Continued from Page 4

From such reports (in this case we are quoting the Izvestia newspaper ), a quarter of a century ago the country learned of the first “flashes” of what would later be called the second Chechen war.

The official date of the beginning of the war (which, along with the first Chechen war, was long considered the bloodiest conflict on Russian territory since the Great Patriotic War) is recognized as August 7, 1999.

On this day, between 400 and half a thousand militants of the so-called "Islamic Peacekeeping Brigade" led by Shamil Basayev and Saudi Arabian national Amir ibn al-Khattab broke through to the Botlikh district of Dagestan, and large-scale clashes began.

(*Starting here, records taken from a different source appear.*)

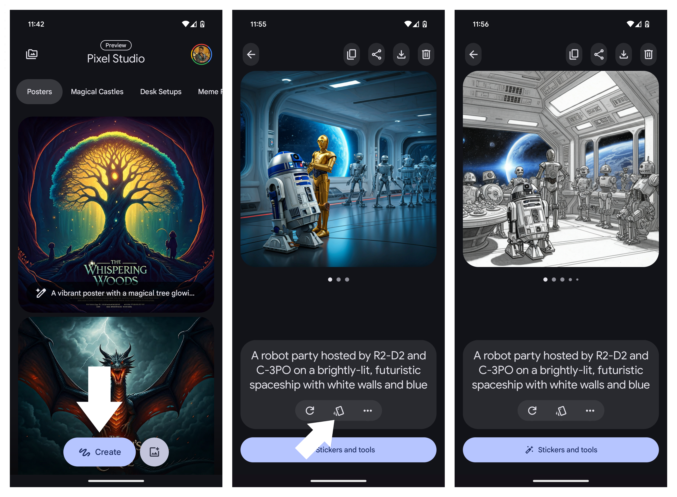The width and height of the screenshot is (677, 497).
Task: Tap the user profile avatar icon
Action: 202,54
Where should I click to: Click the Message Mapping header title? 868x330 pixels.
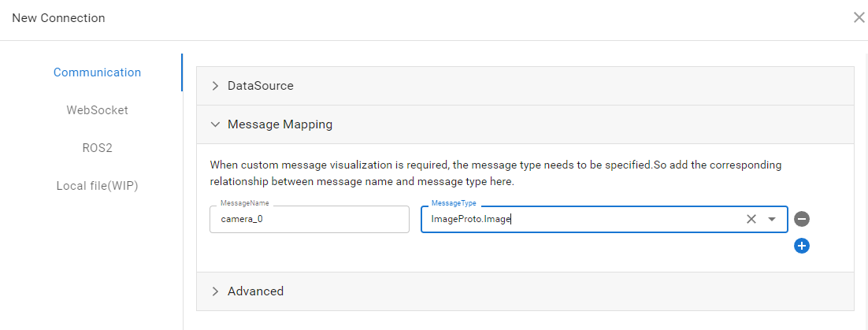[x=280, y=124]
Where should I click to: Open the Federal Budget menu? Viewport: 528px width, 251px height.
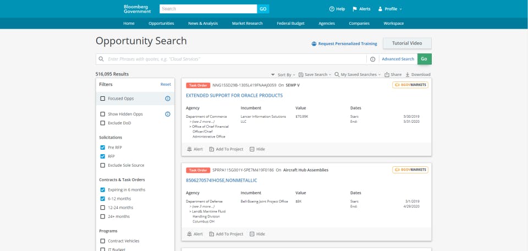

At the same time, Dagestani policemen had already entered into battles with local Wahhabis at the beginning of August (the Izvestia report cited above is dated August 5, 1999).

That the situation in the North Caucasus would most likely explode into a new major conflict became obvious much earlier. Immediately after the ink of the signatures under the Khasavyurt peace agreements of August 1996 had dried.

PREREQUISITES FOR WAR
Then, in August 1996, the militants of the “Chechen Republic of Ichkeria”* turned the tide of the war in their favor – during the summer “Operation Jihad” they captured Grozny, Argun and Gudermes.

The command of the United Group of Forces of the Russian Federation insisted on continuing the fighting, primarily on destroying the militant group blocked in Grozny. This was stated by Generals Gennady Troshev and Konstantin Pulikovsky, whose officer son died in 1995 in a battle near Shatoi. The loyal Chechen forces, the government of Doku Zavgayev, also spoke about the need to suppress terrorism.

But the federal leadership, headed by the recently re-elected (under the slogan “Vote or lose!”) Boris Yeltsin, decided to conclude a truce with the separatists.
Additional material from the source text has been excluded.